At 7:29 PM, Blogger andreas.huesgen said...

Hi Johan,

this project is for sure quiet ambitious, but it could be worth the effort. I think there is a lot of unseen potential in it.

At 7:54 PM, Blogger Johan Thelin said...

@randomguy3: I need a QWidget pointer, so it does not help much.

At 10:30 PM, Anonymous Tobias Klein said...

You're quite a hacker, I guess.... You have my respect for doing this stuff... do you plan to do a wrapper library combined a howto, which could be used to "port" gtk applications to use Qt?
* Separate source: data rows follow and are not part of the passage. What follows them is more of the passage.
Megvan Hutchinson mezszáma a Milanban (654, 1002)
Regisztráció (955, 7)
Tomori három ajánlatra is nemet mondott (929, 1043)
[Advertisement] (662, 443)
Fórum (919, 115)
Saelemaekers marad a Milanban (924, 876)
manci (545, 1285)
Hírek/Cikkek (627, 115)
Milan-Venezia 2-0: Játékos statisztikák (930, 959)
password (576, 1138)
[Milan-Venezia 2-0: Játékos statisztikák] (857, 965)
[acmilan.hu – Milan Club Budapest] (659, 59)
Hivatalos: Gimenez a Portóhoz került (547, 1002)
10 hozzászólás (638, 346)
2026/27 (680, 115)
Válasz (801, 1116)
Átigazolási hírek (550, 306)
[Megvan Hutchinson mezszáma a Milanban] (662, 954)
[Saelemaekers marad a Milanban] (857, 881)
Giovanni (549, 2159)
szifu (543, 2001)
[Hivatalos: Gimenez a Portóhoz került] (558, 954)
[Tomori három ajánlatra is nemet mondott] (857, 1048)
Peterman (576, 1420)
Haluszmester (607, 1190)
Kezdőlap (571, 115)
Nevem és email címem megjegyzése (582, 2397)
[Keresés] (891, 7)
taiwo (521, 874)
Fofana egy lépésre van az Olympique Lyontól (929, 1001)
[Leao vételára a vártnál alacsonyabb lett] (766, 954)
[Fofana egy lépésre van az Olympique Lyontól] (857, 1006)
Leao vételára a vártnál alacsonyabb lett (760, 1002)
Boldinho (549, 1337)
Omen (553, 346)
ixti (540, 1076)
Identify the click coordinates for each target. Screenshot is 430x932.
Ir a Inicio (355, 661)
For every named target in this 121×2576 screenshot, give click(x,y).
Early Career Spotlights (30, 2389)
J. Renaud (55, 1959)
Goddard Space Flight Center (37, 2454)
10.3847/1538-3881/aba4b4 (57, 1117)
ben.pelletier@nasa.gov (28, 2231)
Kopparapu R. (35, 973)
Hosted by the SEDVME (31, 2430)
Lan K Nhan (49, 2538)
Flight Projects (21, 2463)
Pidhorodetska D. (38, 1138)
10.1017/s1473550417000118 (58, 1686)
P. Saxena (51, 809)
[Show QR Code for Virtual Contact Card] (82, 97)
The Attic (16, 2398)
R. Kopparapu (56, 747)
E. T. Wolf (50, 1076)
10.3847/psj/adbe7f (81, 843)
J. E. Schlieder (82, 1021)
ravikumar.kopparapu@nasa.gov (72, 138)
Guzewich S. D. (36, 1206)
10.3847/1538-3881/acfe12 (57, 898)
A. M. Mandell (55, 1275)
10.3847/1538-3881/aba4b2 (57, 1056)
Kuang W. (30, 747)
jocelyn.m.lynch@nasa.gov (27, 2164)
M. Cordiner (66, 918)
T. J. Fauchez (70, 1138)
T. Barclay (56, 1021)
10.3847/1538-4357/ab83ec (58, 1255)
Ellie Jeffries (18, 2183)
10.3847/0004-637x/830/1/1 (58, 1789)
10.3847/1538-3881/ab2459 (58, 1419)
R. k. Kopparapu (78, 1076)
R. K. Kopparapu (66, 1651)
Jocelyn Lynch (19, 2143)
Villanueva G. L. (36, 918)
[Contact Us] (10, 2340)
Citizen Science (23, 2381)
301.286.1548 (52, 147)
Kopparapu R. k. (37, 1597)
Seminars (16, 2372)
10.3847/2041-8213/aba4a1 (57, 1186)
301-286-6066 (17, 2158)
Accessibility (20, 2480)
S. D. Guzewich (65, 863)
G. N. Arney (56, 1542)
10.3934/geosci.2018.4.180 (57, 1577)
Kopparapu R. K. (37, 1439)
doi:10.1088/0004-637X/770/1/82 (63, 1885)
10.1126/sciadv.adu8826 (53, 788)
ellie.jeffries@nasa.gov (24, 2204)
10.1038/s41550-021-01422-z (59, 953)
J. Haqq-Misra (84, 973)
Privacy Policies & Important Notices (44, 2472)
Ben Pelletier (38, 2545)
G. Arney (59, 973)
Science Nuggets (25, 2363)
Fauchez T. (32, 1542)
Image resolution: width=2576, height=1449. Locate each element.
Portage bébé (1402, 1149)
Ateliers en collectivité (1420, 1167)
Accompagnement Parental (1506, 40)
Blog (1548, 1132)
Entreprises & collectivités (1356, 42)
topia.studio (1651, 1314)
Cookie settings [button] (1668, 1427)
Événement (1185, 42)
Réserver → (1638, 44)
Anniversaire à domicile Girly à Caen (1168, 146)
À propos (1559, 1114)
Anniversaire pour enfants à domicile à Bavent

At 1:00 AM, Blogger mariuz said...

Like i said on twitter I see a future where all #gtk apps are migrated to #QT

there are many good applications that i would love to be migrated to qt api

For example i love lxde and i would love an lxde based on qt and using more qt applications

I think revolutions are done in small invisible steps
and this will help many people who hate actual
gnome direction : mono ...

At 7:55 AM, Anonymous Anonymous said...

Have you considered providing a libgtk-x11.so implemented with Qt like this? Then it would actually be possible to run existing applications as more-or-less native Qt applications.

At 7:57 AM, Blogger Johan Thelin said...

Implementing the actual so, and maintaining ABI compatibility, would be down right impossible. At least with the current approach (one would have to attack lower in the API stack).